Iroquois Lions Club celebrates 40 years of theatre and fundraising

A theatre production kicked off this week in Morrisburg, Ont. all thanks to a group of dedicated volunteers, some of whom have acted in every play produced over the past 40 years, raising thousands for the community along the way.

Wednesday was final rehearsal night at the Upper Canada Playhouse as director Wendy Gibb quietly watches from the audience.

“I love it. You can’t have a greater group of people to work with than the lions,” Gibb told CTV News. 

The Iroquois Matilda Lions Club are presenting ‘Drop Dead’, a British murder mystery set in the 1950s.

This performance celebrates 40 years of hard work from the club, who hosted their first play back in 1984 in a local high school gymnasium.

Now they continue to perform their most recent productions in an actual theatre.

“This is the big time,” Gibbs laughed. “This is moving on up!”

“When you come to the playhouse to see this particular show or any show, you’re going to see your friends, your neighbours, your family,” said co-producer Barry Fawcett, a Lions Club member. 

“It’s a fundraiser, but also kind of a community service,” he said. “The motto of lionism is ‘We Serve’, and I think this is just a wonderful way to serve the community and bring some laughter in a real feel good night to people.”

What’s special for this group, however, is the level of dedication involved.

Gibb has directed all 20 plays, and three cast members have also appeared in every one, including Margaret Swerdfeger.

“It’s a lot of work, it’s a lot of fun,” she smiled. “I think it was easier to do when we were working full time, taking classes, raising children than it is now, because it just seems to take so much more energy now.
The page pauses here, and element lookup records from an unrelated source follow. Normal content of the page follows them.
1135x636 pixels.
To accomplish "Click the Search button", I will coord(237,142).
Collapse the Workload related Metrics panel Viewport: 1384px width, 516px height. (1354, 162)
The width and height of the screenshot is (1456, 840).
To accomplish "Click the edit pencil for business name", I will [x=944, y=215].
But we love it.”

Beside her sits her husband Glenn, who pitched the first play, ‘Arsenic and Old Lace’, back in 1984.

“I wanted to start the play because I felt the Lions Club needed a morale boost at the time and something that would bring the whole club together and I thought the play fit that role really well,” Glenn said. 
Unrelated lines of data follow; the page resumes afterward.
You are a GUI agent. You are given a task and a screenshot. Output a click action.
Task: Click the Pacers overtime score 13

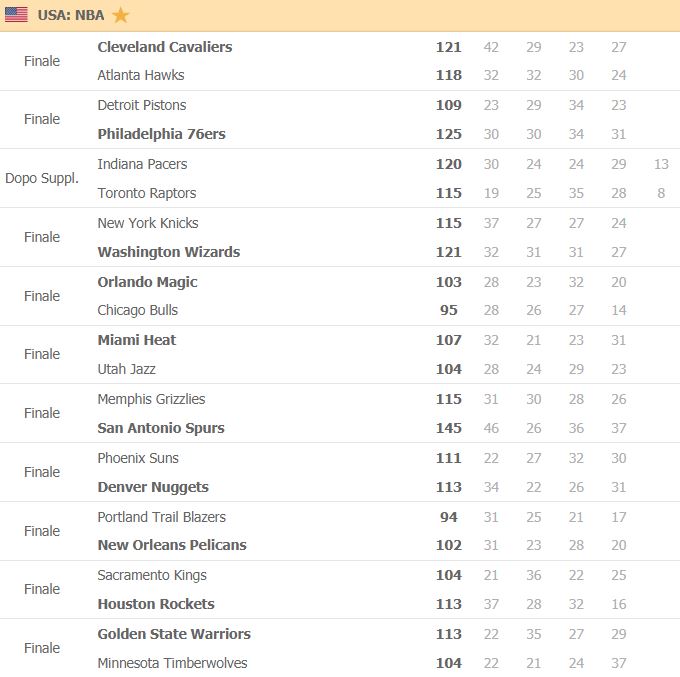click(661, 164)
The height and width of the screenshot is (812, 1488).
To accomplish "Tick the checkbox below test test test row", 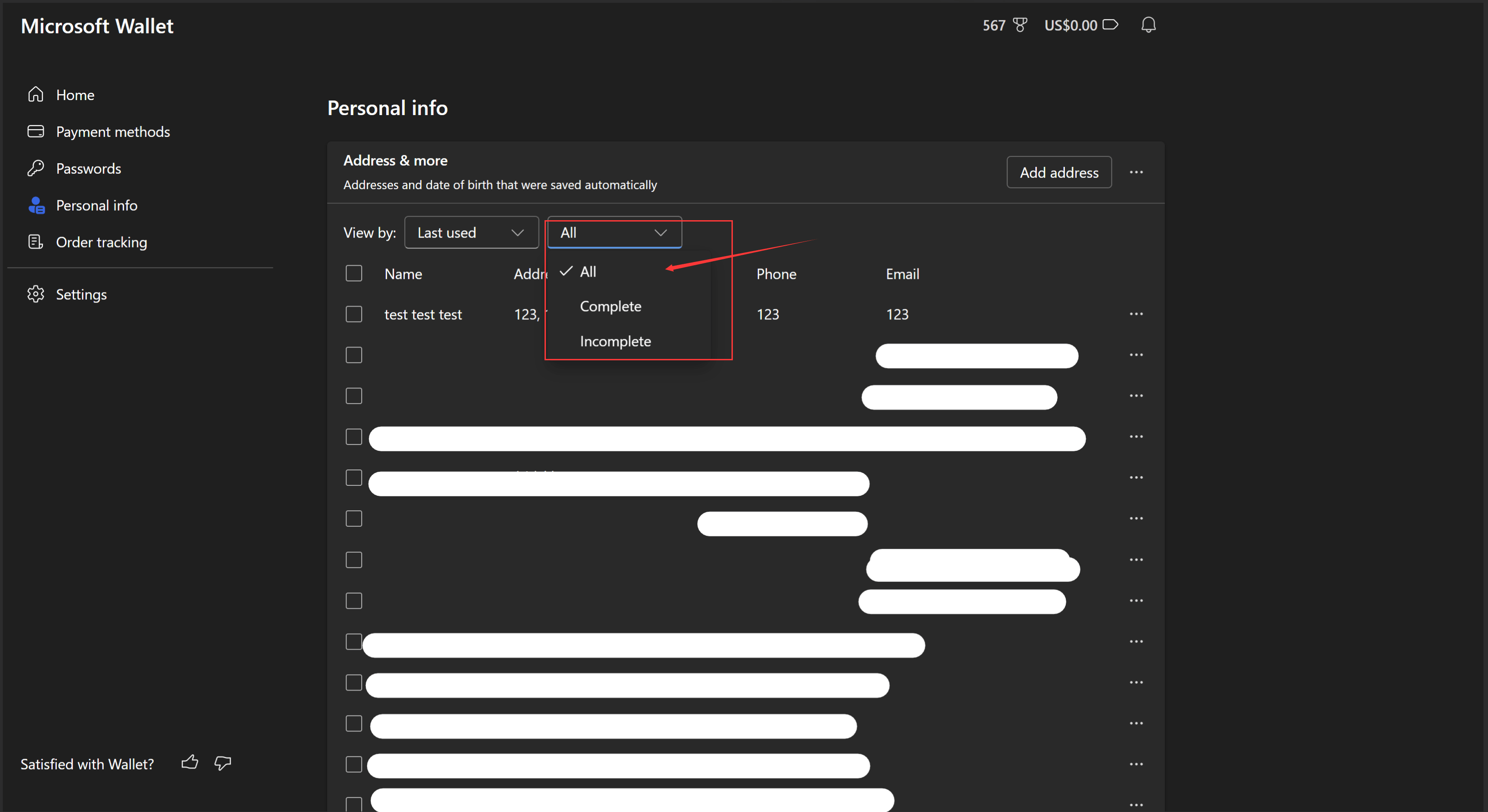I will [353, 355].
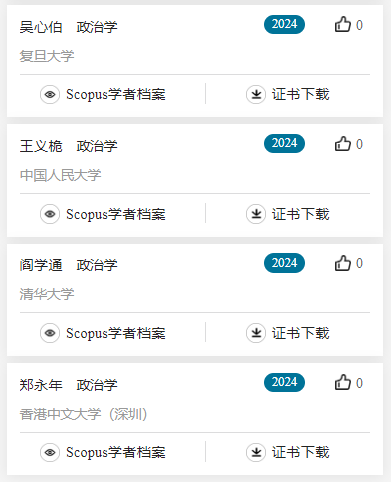Like 郑永年 with thumbs-up icon
391x482 pixels.
(x=343, y=382)
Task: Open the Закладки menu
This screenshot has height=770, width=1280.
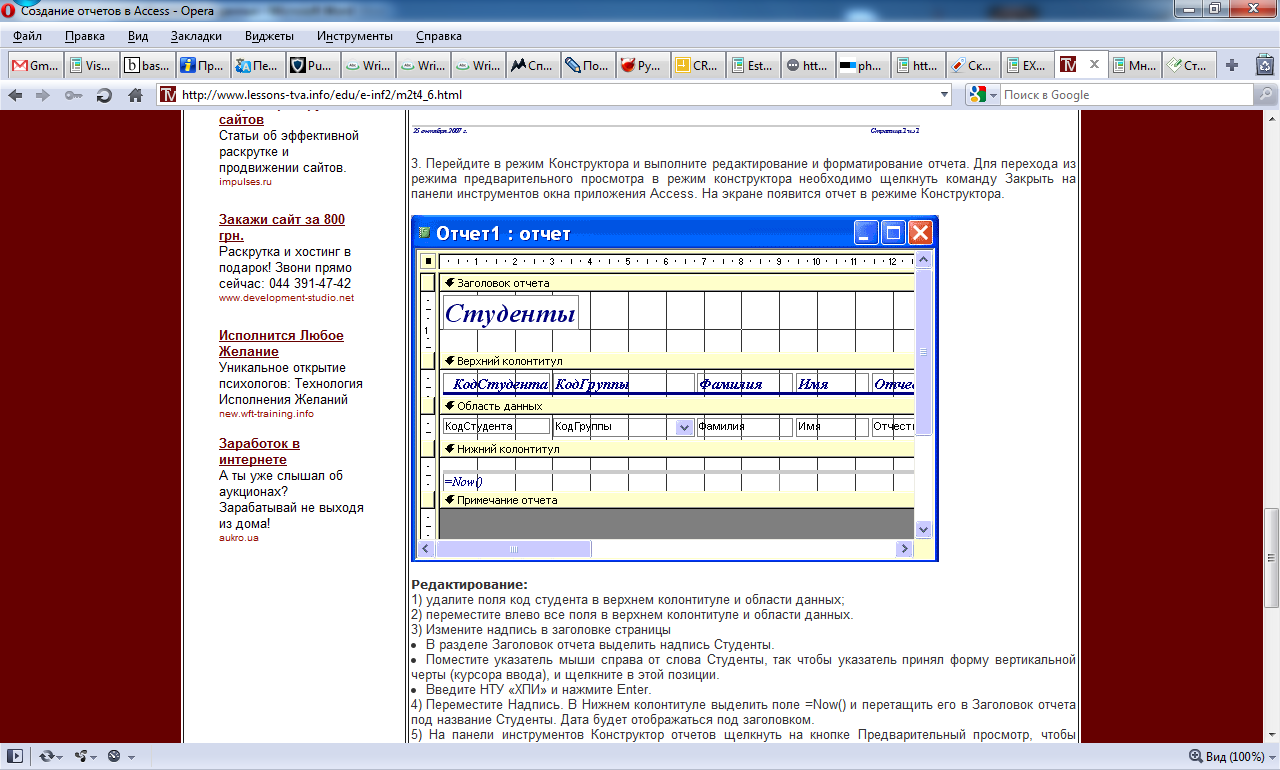Action: [x=196, y=36]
“A friend of mine was the president at the time, so the idea fit perfectly,” he said. 

“It’s been a great introduction to theatre for many and it’s been an inspiration to many to be a part of it,” added Reina Dejong, who recalled being pushed out on stage for that first performance 4 decades ago. 

“We don’t have to push her on stage anymore,” Glenn laughed. 
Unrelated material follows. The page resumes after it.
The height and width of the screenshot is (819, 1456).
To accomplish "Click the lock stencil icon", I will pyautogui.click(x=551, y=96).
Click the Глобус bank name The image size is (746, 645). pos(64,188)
“I pushed her out!” added Margaret. 

“I was, just yeah, the jitters!” Dejong blushed. “And I still get them. It gives you energy.”

Glenn Swerdferger and Reina Dejong on stage. (Nate Vandermeer/CTV News Ottawa)

Now in their sixties and seventies, they are proud of what they have accomplished over 40 years.

“I’d like to say we started when we were 10 but that would be a bit of a lie!” Gibbs smiled. 

Glenn says after all those years, and all the fun, this performance might be his final curtain call.

“I think this is my last play,” he stated. “I was (prepared) two weeks ago!”

The 20 productions over 4 decades have raised more than $100,000 for the community, which goes toward bursaries, special events and charities.

The four shows in 2018 netted more than $25,000 on their own. 

“I think it’s just the time we spend together and know that we are doing something that’s fun and contributing to I think the mental health of the community,” Fawcett added.

“I think there’s people that come to the show, our Lions show, that maybe never come to the theatre and this is probably a stepping stone to see live theatre, especially,” he said, noting people look forward to their play every 2 years.

“I think Barry was right when he said it was the camaraderie,” Gibb said. “There’s just that incredible rush when you are on stage and you hear that first laugh and you know that people are totally enjoying themselves. It’s really fun they work hard.”

“I don’t yell at them that much,” she smiled. 

The group said they couldn’t put on these performances without the help of the Upper Canada Playhouse staff, who help with everything from lighting, to stage prep. 

“It makes a big difference to have the lighting and the theatre and the set,” Gibb said “We did the first two shows in a high school gym and we rehearsed in church halls and basements!”

“Now we have a rehearsal hall, we have a proper theatre, we have lighting and technical support. It’s fantastic,” she added.

The Upper Canada Playhouse in Morrisburg. (Nate Vandermeer/CTV News Ottawa)

“I think the theatre is very important to the area,” Margaret said. “People started coming to our plays who had never been to the theatre before and then they continued to come to the theatre, so I think aside from the money that we’ve raised all those years, we’ve also involved people to come and be an audience here.”

It’s a feat the entire cast and crew is proud off, and will carry on, even if some try to step aside. 

“It’s great working with Wendy and Barry. Barry is, he’s phenomenal,” smiled Glenn. “You can’t say no to him! If he asks me in two years it’ll be tough to say no to him!”

Drop Dead runs until Saturday at the Upper Canada Playhouse in Morrisburg. 

Tickets are $30 and can be bought from Lions Club members, Mustard’s Variety in Iroquois, or at the Upper Canada Playhouse and Scotiabank in Morrisburg.